Zelda spent a little time helping the Gerudo clean out the inside of Vah Nabooris. Orders had already been made to pack supplies and ready a return assault to retake Gerudo Valley before word of the Yiga assault’s failure reached the forces harassing the Hylians. 

They ate war rations left by the Yiga, and helped load goods. Not soon after, Link and Zelda both heard that they wouldn’t be leaving for another four hours still, a couple hours before high noon, and both looked at each other. 

Wordlessly, in that way that long traveling companions do, they both realized they’d been pushing themselves as long as the other kept going. Zelda smiled, and Link muttered something about clean bedding. They both found a spot and slept. 

When Vah Nabooris started moving, Zelda bolted awake as fast as Link did, each grabbing for their weapons. Zelda’s heart raced with the fires in her dreams. “Relax, Hylians. You would do well to get more rest. It will take us about an hour at Nabooris’s best speed to make it to Twin Spectacle Peak,” Urbosa sounded far bolstered from her previous state, as Zelda realized the Gerudo chieftain was resting on a throned litter, made to be as comfortable as possible. 
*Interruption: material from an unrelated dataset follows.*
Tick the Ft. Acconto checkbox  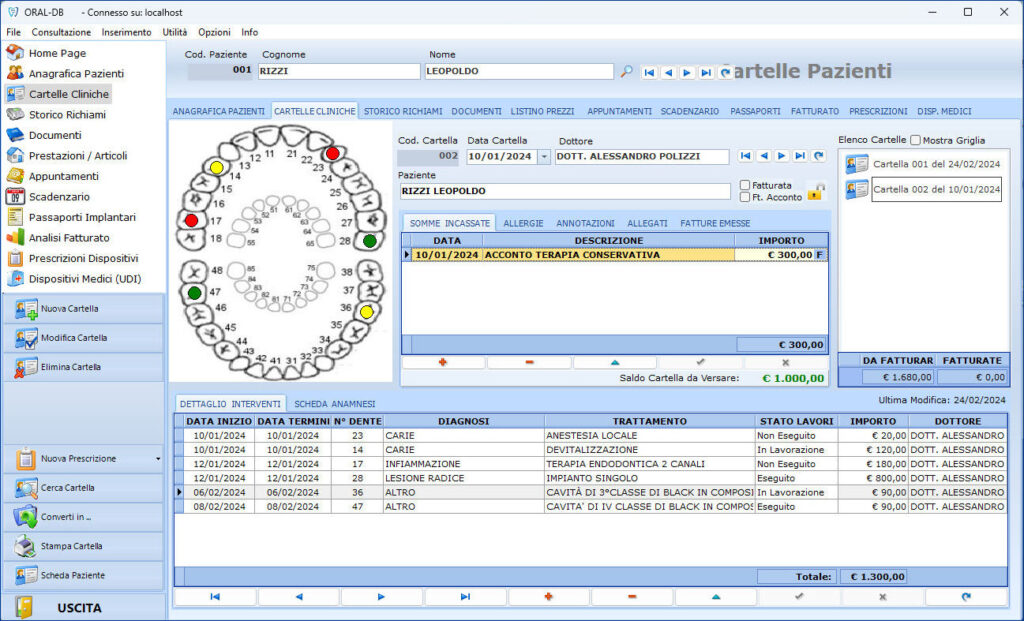point(745,197)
When Urbosa saw Zelda’s look and laughed deeply, sounding much herself, “Sanjo told me that either I let our soldiers carry me out to Vah Nabooris, or I’d have to crawl. I don’t think she’s quite forgiven me for making her the official ruler of Gerudo Town so she could better resettle people in my absence, so I decided it would be better to give her this small concession.”
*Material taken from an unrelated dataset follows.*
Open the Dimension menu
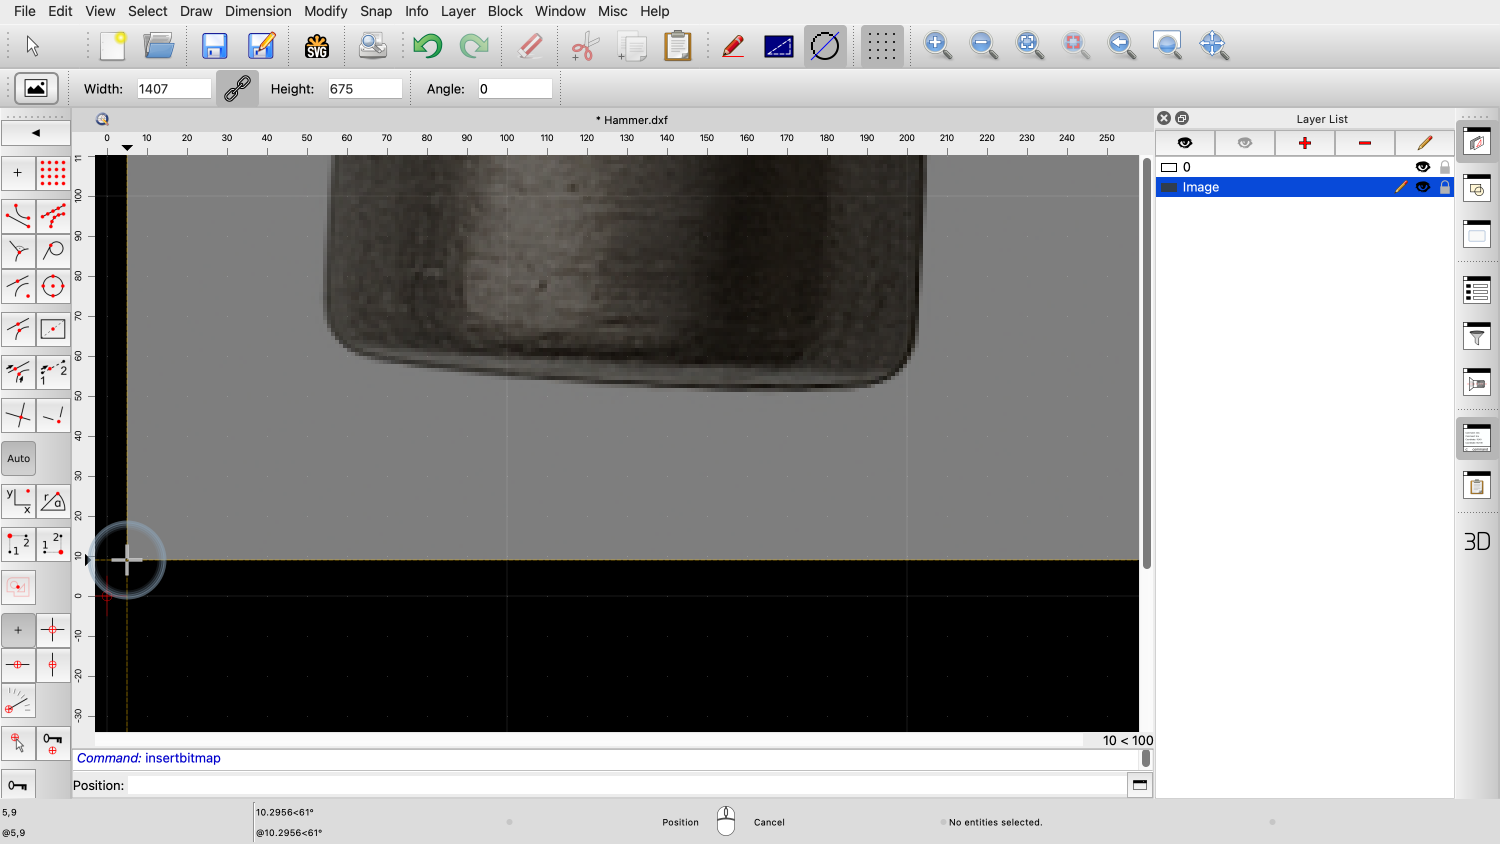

Zelda smiled wanly and while her body ached for more sleep, she needed to ask, “If we are stopping at Spectacle Rock, could you station Vah Nabooris next to the tower long enough for us to register the Slate? It may hold unknown powers that require more than one tower to activate.” Zelda wouldn’t have wasted anyone’s time climbing a tower otherwise, but this offered an opportunity she’d never have otherwise. 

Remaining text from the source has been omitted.